## Task requirements:
As you work through the listing below, copy each line exactly and drop the images.

## Data excerpts:
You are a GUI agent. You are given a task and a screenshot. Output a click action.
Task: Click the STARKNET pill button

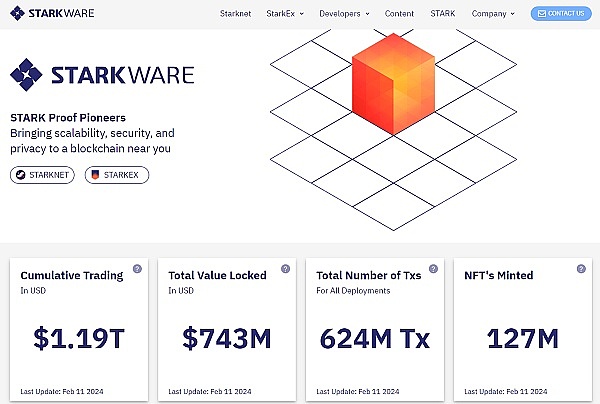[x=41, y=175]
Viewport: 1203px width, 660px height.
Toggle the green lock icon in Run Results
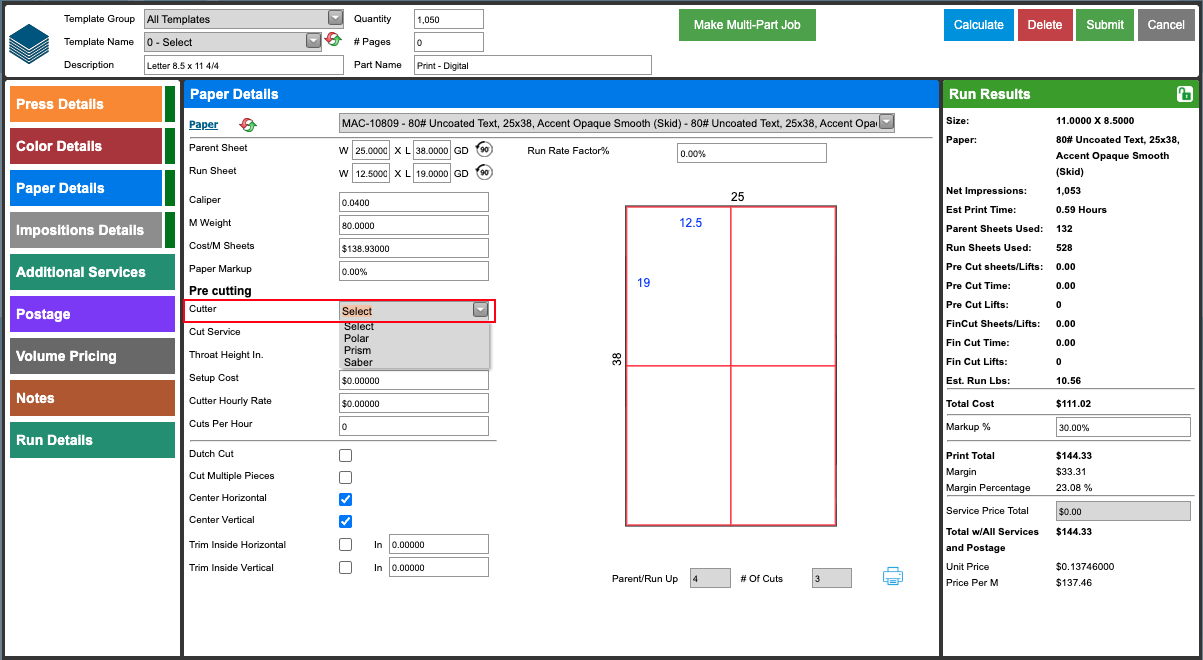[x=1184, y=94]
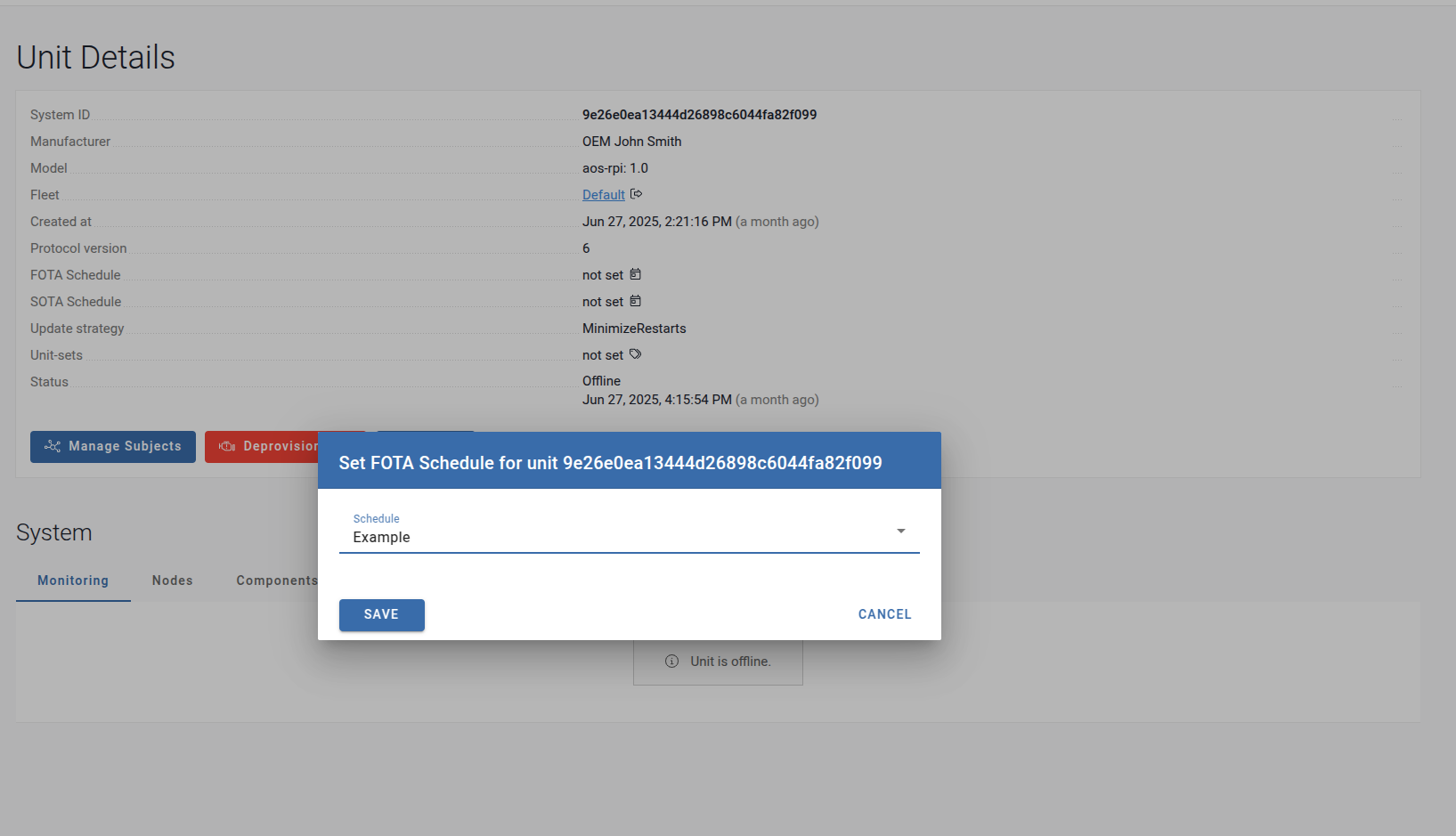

## Response to this exercise:
You are a GUI agent. You are given a task and a screenshot. Output a click action.
Task: Click the STARKNET pill button

[x=41, y=175]
Viewport: 1203px width, 660px height.
Toggle the green lock icon in Run Results
[x=1184, y=94]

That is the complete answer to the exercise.